◆ ACTIVITY
Reproduce word for word, from the entries below, the line with "At what coordinates should I click to accomplish: Expand", the line with "The image size is (393, 220).", and every line between them, and nothing more.

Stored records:

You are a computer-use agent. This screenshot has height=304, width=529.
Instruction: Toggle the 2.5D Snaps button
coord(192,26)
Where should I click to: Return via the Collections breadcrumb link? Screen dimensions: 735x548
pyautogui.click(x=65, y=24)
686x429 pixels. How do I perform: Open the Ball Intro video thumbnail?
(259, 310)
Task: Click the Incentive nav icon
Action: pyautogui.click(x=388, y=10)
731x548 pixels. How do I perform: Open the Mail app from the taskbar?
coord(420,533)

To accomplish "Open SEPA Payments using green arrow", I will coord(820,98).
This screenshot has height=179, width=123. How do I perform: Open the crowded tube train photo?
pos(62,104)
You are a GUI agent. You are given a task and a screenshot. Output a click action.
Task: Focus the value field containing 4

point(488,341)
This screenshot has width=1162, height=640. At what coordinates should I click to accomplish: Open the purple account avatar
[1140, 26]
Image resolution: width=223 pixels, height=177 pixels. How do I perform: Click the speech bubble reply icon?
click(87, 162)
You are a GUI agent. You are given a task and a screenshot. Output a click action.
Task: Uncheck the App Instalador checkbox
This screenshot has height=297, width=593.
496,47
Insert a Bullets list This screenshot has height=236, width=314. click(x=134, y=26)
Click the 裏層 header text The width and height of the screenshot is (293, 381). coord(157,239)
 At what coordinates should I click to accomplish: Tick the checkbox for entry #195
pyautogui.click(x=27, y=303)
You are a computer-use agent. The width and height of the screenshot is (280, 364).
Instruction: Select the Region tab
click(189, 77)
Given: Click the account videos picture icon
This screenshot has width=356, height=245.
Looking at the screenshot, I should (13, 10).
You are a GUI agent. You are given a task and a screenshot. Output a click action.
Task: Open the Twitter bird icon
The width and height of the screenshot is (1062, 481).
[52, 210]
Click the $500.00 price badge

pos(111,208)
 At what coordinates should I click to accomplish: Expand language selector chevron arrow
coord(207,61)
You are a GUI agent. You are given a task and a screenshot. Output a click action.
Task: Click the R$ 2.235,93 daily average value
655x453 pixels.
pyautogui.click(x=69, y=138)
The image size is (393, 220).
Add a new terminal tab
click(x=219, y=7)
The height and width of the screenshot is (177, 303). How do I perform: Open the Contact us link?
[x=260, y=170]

◆ WRITTEN RESPONSE
 At what coordinates should I click to accomplish: Expand language selector chevron arrow
coord(207,61)
You are a GUI agent. You are given a task and a screenshot. Output a click action.
Task: Click the R$ 2.235,93 daily average value
655x453 pixels.
pyautogui.click(x=69, y=138)
The image size is (393, 220).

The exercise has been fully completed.